When the code is first uploaded and again when the code is updated, AWS downloads the code from S3 to a container allotted to execute it, based on memory requirements.


Everything outside of the event handler is initialized. In the case of Node.js, this means that all of the modules are loaded into memory, any external database connections are made, and the code is prepared for execution.


When the function is invoked, the event handler is called and the response is either returned to the caller (“response required”) or logged (“Event”).


If the function is not invoked after a period of time (AWS has not released the exact amount of time, but my testing indicates it is around 10-15 minutes), it is removed from the underlying container. If it is subsequently invoked, the code is re-downloaded and initialized.


Cold vs. Hot Execution

This pattern of initialization and decommissioning of code creates a dilemma for infrequently accessed functions that have low latency requirements. Because the code must be re-initialized after the ten-minute mark, there is an added period of latency before the code is ready for execution.


From my work with Lambda, I’ve seen this latency range from 100 to 800 ms for most Node.js functions under 10MB. However, some Java users on the AWS forums have claimed latencies as high as 3500 ms. Obviously, this is not feasible for applications with low latency requirements, but may be acceptable for other use cases.

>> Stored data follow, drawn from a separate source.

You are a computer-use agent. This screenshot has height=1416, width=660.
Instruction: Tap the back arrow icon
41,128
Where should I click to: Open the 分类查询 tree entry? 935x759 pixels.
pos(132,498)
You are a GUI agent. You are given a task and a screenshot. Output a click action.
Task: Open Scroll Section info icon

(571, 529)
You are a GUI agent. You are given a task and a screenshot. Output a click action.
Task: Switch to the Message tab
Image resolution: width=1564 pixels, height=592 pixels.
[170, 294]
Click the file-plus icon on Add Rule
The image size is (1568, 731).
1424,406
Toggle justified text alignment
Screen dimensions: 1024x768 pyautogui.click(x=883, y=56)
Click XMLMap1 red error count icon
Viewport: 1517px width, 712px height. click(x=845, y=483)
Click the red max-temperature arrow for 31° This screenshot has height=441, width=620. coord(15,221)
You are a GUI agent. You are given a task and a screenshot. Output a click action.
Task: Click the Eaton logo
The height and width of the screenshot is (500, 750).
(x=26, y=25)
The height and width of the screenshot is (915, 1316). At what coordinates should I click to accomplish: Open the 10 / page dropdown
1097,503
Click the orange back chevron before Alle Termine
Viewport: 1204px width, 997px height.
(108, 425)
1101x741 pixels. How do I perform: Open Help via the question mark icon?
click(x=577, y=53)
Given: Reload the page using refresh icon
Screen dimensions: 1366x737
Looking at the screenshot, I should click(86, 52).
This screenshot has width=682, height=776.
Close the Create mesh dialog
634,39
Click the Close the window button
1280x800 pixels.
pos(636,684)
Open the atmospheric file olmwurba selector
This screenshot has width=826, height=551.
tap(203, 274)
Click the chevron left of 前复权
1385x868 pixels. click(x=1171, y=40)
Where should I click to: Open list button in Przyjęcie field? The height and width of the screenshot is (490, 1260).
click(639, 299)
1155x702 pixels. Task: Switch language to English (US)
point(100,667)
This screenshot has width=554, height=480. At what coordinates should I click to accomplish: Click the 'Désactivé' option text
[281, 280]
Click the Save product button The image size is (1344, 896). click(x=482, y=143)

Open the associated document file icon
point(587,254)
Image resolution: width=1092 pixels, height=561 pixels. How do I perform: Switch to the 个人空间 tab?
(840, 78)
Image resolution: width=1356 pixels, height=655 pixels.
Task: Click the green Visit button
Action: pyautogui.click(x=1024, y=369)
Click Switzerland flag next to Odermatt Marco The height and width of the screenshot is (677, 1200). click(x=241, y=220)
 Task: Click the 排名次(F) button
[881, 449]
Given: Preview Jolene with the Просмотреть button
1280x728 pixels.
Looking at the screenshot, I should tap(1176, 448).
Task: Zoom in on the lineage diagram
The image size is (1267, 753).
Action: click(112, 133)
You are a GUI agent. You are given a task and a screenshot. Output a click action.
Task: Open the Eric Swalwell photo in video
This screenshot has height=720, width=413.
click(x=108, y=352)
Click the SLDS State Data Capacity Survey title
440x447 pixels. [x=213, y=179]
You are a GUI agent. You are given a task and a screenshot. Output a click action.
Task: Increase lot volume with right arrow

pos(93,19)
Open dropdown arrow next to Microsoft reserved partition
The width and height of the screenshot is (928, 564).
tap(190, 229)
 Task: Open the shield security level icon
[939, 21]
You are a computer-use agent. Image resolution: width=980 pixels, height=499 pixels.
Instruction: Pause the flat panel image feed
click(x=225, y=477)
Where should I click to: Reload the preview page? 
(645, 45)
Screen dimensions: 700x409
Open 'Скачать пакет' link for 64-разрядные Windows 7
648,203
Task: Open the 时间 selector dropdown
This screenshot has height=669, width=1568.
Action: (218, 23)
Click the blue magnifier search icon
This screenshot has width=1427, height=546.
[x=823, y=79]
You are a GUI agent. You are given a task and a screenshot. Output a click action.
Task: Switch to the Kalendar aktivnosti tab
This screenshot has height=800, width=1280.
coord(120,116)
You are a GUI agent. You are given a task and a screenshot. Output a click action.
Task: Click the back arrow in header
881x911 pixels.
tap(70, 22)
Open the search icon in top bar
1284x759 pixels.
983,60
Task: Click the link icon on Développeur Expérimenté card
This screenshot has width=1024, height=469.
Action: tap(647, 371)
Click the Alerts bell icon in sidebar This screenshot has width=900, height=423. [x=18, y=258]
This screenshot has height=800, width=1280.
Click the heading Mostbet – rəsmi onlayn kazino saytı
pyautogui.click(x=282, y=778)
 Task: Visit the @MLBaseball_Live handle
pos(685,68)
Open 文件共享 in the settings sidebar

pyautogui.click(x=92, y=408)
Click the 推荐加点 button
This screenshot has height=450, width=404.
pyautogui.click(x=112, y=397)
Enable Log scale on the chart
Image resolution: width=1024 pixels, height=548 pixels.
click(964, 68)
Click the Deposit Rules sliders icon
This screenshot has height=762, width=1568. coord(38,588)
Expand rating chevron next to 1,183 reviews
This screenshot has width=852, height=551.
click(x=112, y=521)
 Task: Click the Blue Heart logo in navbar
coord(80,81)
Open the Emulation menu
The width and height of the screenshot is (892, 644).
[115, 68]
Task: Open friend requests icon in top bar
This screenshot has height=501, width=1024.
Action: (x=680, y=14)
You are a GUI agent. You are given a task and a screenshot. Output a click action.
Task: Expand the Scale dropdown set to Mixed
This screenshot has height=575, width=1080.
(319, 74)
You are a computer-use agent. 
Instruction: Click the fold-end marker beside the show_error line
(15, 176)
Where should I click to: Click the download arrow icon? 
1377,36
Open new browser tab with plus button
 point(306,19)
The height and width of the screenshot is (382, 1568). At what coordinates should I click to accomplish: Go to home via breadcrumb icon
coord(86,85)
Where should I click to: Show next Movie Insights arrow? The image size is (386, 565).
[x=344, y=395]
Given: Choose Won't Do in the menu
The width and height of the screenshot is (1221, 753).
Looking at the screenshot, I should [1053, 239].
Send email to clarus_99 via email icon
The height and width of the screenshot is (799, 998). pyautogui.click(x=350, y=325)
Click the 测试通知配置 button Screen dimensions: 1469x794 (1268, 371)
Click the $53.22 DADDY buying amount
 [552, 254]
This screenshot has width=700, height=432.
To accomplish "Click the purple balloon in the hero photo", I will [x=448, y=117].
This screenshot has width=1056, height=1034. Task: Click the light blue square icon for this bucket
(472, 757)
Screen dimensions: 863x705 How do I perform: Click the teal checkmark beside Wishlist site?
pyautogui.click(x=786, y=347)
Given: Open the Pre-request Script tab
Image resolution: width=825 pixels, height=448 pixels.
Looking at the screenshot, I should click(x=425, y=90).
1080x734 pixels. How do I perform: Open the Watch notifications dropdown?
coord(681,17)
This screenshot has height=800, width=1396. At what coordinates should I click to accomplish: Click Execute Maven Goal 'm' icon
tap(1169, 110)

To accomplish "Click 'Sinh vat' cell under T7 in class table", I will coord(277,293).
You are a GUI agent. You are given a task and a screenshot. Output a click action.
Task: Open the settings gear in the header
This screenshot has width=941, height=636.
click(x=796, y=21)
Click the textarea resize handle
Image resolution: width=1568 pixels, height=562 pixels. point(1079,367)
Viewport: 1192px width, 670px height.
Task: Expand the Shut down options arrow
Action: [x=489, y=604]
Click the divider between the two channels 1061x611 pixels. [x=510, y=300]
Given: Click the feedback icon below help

These methods of starting a function are referred to by AWS as “hot” and “cold” executions. During a “hot” execution, the function has already been invoked and initialized in the past 10-15 minutes and simply re-executes the event handler.


Response times for hot executions are usually determined only by the time requirements of the code itself. “Cold” executions involve re-downloading and initializing the code.


Response times are composed of the ZIP download, extraction, code initialization, and then execution. Of course, larger files take longer to download and extract than their leaner counterparts and thus take longer to invoke from a cold state. Here is a helpful chart to illustrate this.


Although the relationship isn’t exactly linear, it is important to keep your ZIPs as small as possible. Removing README, help, documentation, unused module, and other files can help in reducing cold boot times.


If you are running into latency issues due to cold booting, there is a fairly simple solution: establish a scheduled task to invoke your function every nine minutes. Be sure to add an if-else clause to the main event handler to exit immediately in order to reduce total execution time.


Executing the function every nine minutes will only require about 4800 executions per month, well under the free tier limit. Even without the free tier, such a small number of executions will likely pay for itself by reducing cold boot times for the other executions.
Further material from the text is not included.